=== Provided material ===

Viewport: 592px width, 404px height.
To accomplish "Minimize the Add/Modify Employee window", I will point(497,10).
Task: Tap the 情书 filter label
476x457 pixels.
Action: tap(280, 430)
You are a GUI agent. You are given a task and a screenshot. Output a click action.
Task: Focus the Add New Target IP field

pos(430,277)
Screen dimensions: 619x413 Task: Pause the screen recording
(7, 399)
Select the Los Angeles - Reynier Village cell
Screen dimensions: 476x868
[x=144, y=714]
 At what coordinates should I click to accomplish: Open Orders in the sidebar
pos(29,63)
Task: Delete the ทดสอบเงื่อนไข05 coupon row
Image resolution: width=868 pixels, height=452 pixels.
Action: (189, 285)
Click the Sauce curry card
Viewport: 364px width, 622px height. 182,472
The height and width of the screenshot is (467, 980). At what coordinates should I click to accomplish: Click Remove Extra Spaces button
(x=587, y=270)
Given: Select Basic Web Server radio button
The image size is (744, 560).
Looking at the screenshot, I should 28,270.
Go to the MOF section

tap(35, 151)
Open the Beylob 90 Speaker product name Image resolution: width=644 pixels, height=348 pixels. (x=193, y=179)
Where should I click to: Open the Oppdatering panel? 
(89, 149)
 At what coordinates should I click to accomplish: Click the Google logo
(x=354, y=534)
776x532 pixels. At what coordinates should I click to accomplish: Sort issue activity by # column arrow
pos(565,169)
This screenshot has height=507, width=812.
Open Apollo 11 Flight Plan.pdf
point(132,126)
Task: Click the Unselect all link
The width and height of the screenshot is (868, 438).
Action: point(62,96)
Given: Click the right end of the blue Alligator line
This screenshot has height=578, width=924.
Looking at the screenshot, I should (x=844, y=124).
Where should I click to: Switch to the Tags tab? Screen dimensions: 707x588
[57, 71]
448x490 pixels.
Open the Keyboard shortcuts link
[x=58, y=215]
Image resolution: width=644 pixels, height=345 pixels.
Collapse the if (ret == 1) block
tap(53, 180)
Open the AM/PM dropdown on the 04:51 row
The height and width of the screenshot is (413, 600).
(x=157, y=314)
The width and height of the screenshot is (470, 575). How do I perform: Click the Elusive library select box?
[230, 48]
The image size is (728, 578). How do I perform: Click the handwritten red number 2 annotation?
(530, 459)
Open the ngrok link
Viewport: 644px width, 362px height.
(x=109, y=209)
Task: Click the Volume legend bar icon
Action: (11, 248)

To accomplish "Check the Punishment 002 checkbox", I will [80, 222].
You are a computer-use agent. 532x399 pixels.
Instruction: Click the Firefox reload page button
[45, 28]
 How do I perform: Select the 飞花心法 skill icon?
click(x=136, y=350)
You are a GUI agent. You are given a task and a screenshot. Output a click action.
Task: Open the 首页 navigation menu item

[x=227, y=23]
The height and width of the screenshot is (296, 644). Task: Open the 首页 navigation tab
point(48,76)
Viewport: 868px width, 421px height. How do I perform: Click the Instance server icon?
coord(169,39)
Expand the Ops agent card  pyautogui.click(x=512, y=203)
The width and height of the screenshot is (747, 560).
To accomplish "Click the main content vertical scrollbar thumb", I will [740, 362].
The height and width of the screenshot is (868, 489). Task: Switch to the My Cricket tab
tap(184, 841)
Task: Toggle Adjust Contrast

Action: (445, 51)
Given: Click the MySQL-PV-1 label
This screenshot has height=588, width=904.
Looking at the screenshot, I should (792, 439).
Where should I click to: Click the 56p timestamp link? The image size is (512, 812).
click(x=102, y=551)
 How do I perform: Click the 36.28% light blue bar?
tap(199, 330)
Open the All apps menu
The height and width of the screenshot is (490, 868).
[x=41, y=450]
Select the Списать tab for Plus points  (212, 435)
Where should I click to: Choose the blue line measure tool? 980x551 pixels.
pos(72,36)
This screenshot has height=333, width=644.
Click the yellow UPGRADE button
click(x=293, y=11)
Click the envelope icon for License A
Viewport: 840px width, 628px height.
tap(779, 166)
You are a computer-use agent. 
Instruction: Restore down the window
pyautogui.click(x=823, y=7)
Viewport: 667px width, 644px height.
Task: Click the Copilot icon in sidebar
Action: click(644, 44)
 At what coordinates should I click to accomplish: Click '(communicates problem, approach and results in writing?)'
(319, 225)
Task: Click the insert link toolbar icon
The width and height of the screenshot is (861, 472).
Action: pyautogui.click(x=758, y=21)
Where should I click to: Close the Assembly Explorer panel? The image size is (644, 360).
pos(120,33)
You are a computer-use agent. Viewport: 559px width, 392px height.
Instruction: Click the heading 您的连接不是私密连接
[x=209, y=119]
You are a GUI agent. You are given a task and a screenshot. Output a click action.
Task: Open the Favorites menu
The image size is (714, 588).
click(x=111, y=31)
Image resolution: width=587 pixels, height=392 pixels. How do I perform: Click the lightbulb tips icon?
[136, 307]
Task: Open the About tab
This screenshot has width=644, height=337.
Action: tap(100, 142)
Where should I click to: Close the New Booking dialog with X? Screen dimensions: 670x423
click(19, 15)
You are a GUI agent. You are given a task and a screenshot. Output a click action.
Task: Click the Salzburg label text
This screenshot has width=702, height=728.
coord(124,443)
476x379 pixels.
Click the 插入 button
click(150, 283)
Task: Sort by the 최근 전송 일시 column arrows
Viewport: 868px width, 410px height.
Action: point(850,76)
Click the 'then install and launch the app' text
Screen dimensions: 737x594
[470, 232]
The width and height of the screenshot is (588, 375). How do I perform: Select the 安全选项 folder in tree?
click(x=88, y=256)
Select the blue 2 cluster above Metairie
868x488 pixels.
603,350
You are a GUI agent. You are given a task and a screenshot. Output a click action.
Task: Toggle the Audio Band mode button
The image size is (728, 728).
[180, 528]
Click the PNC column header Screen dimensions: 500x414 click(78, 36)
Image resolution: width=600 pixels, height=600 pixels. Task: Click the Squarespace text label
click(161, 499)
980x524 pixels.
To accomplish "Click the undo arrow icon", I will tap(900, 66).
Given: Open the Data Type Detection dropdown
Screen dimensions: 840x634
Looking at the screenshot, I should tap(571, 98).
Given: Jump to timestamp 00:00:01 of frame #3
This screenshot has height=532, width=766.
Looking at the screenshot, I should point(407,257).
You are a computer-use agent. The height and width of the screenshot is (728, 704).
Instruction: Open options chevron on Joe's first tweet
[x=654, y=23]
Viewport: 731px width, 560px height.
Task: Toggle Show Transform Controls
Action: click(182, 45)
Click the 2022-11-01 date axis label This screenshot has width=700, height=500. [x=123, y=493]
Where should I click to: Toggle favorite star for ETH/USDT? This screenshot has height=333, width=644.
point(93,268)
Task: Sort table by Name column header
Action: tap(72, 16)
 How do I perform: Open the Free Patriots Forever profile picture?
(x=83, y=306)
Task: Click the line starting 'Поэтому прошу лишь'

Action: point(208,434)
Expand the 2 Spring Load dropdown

===

The records need to be reproduced in their entirety, word for word.

Viewport: 592px width, 404px height.
To accomplish "Minimize the Add/Modify Employee window", I will point(497,10).
Task: Tap the 情书 filter label
476x457 pixels.
Action: tap(280, 430)
You are a GUI agent. You are given a task and a screenshot. Output a click action.
Task: Focus the Add New Target IP field

pos(430,277)
Screen dimensions: 619x413 Task: Pause the screen recording
(7, 399)
Select the Los Angeles - Reynier Village cell
Screen dimensions: 476x868
[x=144, y=714]
 At what coordinates should I click to accomplish: Open Orders in the sidebar
pos(29,63)
Task: Delete the ทดสอบเงื่อนไข05 coupon row
Image resolution: width=868 pixels, height=452 pixels.
Action: (189, 285)
Click the Sauce curry card
Viewport: 364px width, 622px height. 182,472
The height and width of the screenshot is (467, 980). At what coordinates should I click to accomplish: Click Remove Extra Spaces button
(x=587, y=270)
Given: Select Basic Web Server radio button
The image size is (744, 560).
Looking at the screenshot, I should 28,270.
Go to the MOF section

tap(35, 151)
Open the Beylob 90 Speaker product name Image resolution: width=644 pixels, height=348 pixels. (x=193, y=179)
Where should I click to: Open the Oppdatering panel? 
(89, 149)
 At what coordinates should I click to accomplish: Click the Google logo
(x=354, y=534)
776x532 pixels. At what coordinates should I click to accomplish: Sort issue activity by # column arrow
pos(565,169)
This screenshot has height=507, width=812.
Open Apollo 11 Flight Plan.pdf
point(132,126)
Task: Click the Unselect all link
The width and height of the screenshot is (868, 438).
Action: point(62,96)
Given: Click the right end of the blue Alligator line
This screenshot has height=578, width=924.
Looking at the screenshot, I should (x=844, y=124).
Where should I click to: Switch to the Tags tab? Screen dimensions: 707x588
[57, 71]
448x490 pixels.
Open the Keyboard shortcuts link
[x=58, y=215]
Image resolution: width=644 pixels, height=345 pixels.
Collapse the if (ret == 1) block
tap(53, 180)
Open the AM/PM dropdown on the 04:51 row
The height and width of the screenshot is (413, 600).
(x=157, y=314)
The width and height of the screenshot is (470, 575). How do I perform: Click the Elusive library select box?
[230, 48]
The image size is (728, 578). How do I perform: Click the handwritten red number 2 annotation?
(530, 459)
Open the ngrok link
Viewport: 644px width, 362px height.
(x=109, y=209)
Task: Click the Volume legend bar icon
Action: (11, 248)

To accomplish "Check the Punishment 002 checkbox", I will [80, 222].
You are a computer-use agent. 532x399 pixels.
Instruction: Click the Firefox reload page button
[45, 28]
 How do I perform: Select the 飞花心法 skill icon?
click(x=136, y=350)
You are a GUI agent. You are given a task and a screenshot. Output a click action.
Task: Open the 首页 navigation menu item

[x=227, y=23]
The height and width of the screenshot is (296, 644). Task: Open the 首页 navigation tab
point(48,76)
Viewport: 868px width, 421px height. How do I perform: Click the Instance server icon?
coord(169,39)
Expand the Ops agent card  pyautogui.click(x=512, y=203)
The width and height of the screenshot is (747, 560).
To accomplish "Click the main content vertical scrollbar thumb", I will [740, 362].
The height and width of the screenshot is (868, 489). Task: Switch to the My Cricket tab
tap(184, 841)
Task: Toggle Adjust Contrast

Action: (445, 51)
Given: Click the MySQL-PV-1 label
This screenshot has height=588, width=904.
Looking at the screenshot, I should (792, 439).
Where should I click to: Click the 56p timestamp link? The image size is (512, 812).
click(x=102, y=551)
 How do I perform: Click the 36.28% light blue bar?
tap(199, 330)
Open the All apps menu
The height and width of the screenshot is (490, 868).
[x=41, y=450]
Select the Списать tab for Plus points  (212, 435)
Where should I click to: Choose the blue line measure tool? 980x551 pixels.
pos(72,36)
This screenshot has height=333, width=644.
Click the yellow UPGRADE button
click(x=293, y=11)
Click the envelope icon for License A
Viewport: 840px width, 628px height.
tap(779, 166)
You are a computer-use agent. 
Instruction: Restore down the window
pyautogui.click(x=823, y=7)
Viewport: 667px width, 644px height.
Task: Click the Copilot icon in sidebar
Action: click(644, 44)
 At what coordinates should I click to accomplish: Click '(communicates problem, approach and results in writing?)'
(319, 225)
Task: Click the insert link toolbar icon
The width and height of the screenshot is (861, 472).
Action: pyautogui.click(x=758, y=21)
Where should I click to: Close the Assembly Explorer panel? The image size is (644, 360).
pos(120,33)
You are a computer-use agent. Viewport: 559px width, 392px height.
Instruction: Click the heading 您的连接不是私密连接
[x=209, y=119]
You are a GUI agent. You are given a task and a screenshot. Output a click action.
Task: Open the Favorites menu
The image size is (714, 588).
click(x=111, y=31)
Image resolution: width=587 pixels, height=392 pixels. How do I perform: Click the lightbulb tips icon?
[136, 307]
Task: Open the About tab
This screenshot has width=644, height=337.
Action: tap(100, 142)
Where should I click to: Close the New Booking dialog with X? Screen dimensions: 670x423
click(19, 15)
You are a GUI agent. You are given a task and a screenshot. Output a click action.
Task: Click the Salzburg label text
This screenshot has width=702, height=728.
coord(124,443)
476x379 pixels.
Click the 插入 button
click(150, 283)
Task: Sort by the 최근 전송 일시 column arrows
Viewport: 868px width, 410px height.
Action: point(850,76)
Click the 'then install and launch the app' text
Screen dimensions: 737x594
[470, 232]
The width and height of the screenshot is (588, 375). How do I perform: Select the 安全选项 folder in tree?
click(x=88, y=256)
Select the blue 2 cluster above Metairie
868x488 pixels.
603,350
You are a GUI agent. You are given a task and a screenshot. Output a click action.
Task: Toggle the Audio Band mode button
The image size is (728, 728).
[180, 528]
Click the PNC column header Screen dimensions: 500x414 click(78, 36)
Image resolution: width=600 pixels, height=600 pixels. Task: Click the Squarespace text label
click(161, 499)
980x524 pixels.
To accomplish "Click the undo arrow icon", I will tap(900, 66).
Given: Open the Data Type Detection dropdown
Screen dimensions: 840x634
Looking at the screenshot, I should tap(571, 98).
Given: Jump to timestamp 00:00:01 of frame #3
This screenshot has height=532, width=766.
Looking at the screenshot, I should point(407,257).
You are a computer-use agent. The height and width of the screenshot is (728, 704).
Instruction: Open options chevron on Joe's first tweet
[x=654, y=23]
Viewport: 731px width, 560px height.
Task: Toggle Show Transform Controls
Action: click(182, 45)
Click the 2022-11-01 date axis label This screenshot has width=700, height=500. [x=123, y=493]
Where should I click to: Toggle favorite star for ETH/USDT? This screenshot has height=333, width=644.
point(93,268)
Task: Sort table by Name column header
Action: tap(72, 16)
 How do I perform: Open the Free Patriots Forever profile picture?
(x=83, y=306)
Task: Click the line starting 'Поэтому прошу лишь'

Action: point(208,434)
Expand the 2 Spring Load dropdown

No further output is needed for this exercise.